- [SOURCE TEXT]:

The invisible labor powering Silicon Valley — and the ethics behind ‘ghost work’

The invisible labor powering Silicon Valley — and the ethics behind ‘ghost work’
Credit: PNJ Image (edited)

TNW Answers is a live Q&A platform where we invite interesting people in tech who are much smarter than us to answer questions from TNW readers and editors for an hour. 

How does an early-stage startup grow from the ground up to turn into an influential money making machine? Does it all boil down to the equation of strong leadership, generous investors, and an original ‘innovative’ idea? While this might sound like the answer, according to Mary L. Gray, the co-author of ‘Ghost Work: How to Stop Silicon Valley from Building a New Global Underclass,’ almost every tech company relies — or has relied — on ghost work to get it where it is today.

The term ‘ghost work’ was coined by Gray and her co-author, computer scientist Siddharth Suri. Instead of describing a certain type of work, it highlights the conditions of work “that devalue or hide the human labor powering AI and AI-enabled human-in-a-loop services.” This kind of work includes labeling, editing, moderating, and sorting information or content. For example, whenever Youtube’s algorithm recommends a video to a user, it’s due to the invisible work that someone did to program it.

- [ENTRIES SHOWN]:
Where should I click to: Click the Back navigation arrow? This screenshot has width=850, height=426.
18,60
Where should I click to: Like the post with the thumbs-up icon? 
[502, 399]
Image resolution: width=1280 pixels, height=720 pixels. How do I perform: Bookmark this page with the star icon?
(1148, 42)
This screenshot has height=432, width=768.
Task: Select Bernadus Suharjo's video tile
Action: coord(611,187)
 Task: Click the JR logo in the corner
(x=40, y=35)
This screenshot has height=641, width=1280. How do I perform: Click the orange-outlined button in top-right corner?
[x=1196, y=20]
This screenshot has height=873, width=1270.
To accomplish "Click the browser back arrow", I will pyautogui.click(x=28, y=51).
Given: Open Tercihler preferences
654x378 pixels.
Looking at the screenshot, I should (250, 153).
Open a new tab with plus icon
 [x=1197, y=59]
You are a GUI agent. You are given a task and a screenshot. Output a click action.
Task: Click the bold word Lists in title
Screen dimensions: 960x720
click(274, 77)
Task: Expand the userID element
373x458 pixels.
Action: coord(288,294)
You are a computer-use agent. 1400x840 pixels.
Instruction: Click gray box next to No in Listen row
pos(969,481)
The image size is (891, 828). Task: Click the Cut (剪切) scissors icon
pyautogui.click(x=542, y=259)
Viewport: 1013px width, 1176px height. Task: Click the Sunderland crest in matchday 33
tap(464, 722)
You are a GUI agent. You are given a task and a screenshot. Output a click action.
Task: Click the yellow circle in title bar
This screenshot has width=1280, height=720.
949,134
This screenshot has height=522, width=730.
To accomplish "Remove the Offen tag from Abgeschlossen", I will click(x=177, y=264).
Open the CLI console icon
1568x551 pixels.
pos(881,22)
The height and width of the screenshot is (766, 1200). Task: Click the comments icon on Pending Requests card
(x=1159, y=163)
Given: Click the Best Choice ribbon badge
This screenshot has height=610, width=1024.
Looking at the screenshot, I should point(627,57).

- [REQUIRED TASKS]:
1 - Answer these from the ghost work article:
(a) For how long do the invited guests on TNW Answers respond to questions?
(b) Who coined the term "ghost work"?
(c) Which kinds of tasks does ghost work include?
2 - Please carry the ghost work article forward from its final sentence with a few more paragraphs in the same style.

- [ANSWERS FOR THIS EXERCISE]:
1 -
(a) For an hour.
(b) Mary L. Gray and her co-author, computer scientist Siddharth Suri.
(c) Labeling, editing, moderating, and sorting information or content.

2 -
“We know almost every tech company has either relied, or relies, on ghost work because tech companies have, at some point, hired a contract worker to complete a project or task that involved, at least in part, sourcing, scheduling, shipping, and billing a worker‘s efforts via APIs and the internet — that’s almost a defining feature of tech — so none of us can escape the ubiquity of this mechanism for organizing work,” Gray said in a recent TNW Answers session. 

[Read: Content moderation jobs for social networks are still terrible]

“Every social media company; every retail website; every search engine; every software company that does user testing or debugs their stuff. All of them owe a debt to ghost work of some kind.”

The ethics behind ‘ghost work’ — or lack thereof

While hiring people to work on specific tasks like training algorithms or data entry isn’t a crime, Gray argues there’s a line — that’s often crossed in Silicon Valley — which raises ethical issues about this kind of work. 

“There’s nothing inherently wrong with this form of employment. But as soon as a business or employer devalues or hides the importance of the person in the loop of these on-demand services — pretends that the real ‘magic is the software or artificial intelligence — we argue that ‘ghost work’ conditions are in operation. These conditions are the target of our critique.”

Gray studies the ethics of AI and socially-responsible computing. During the TNW Answers session, she explained that ‘unethical’ is less about what one thinks and more about how one acts in the world.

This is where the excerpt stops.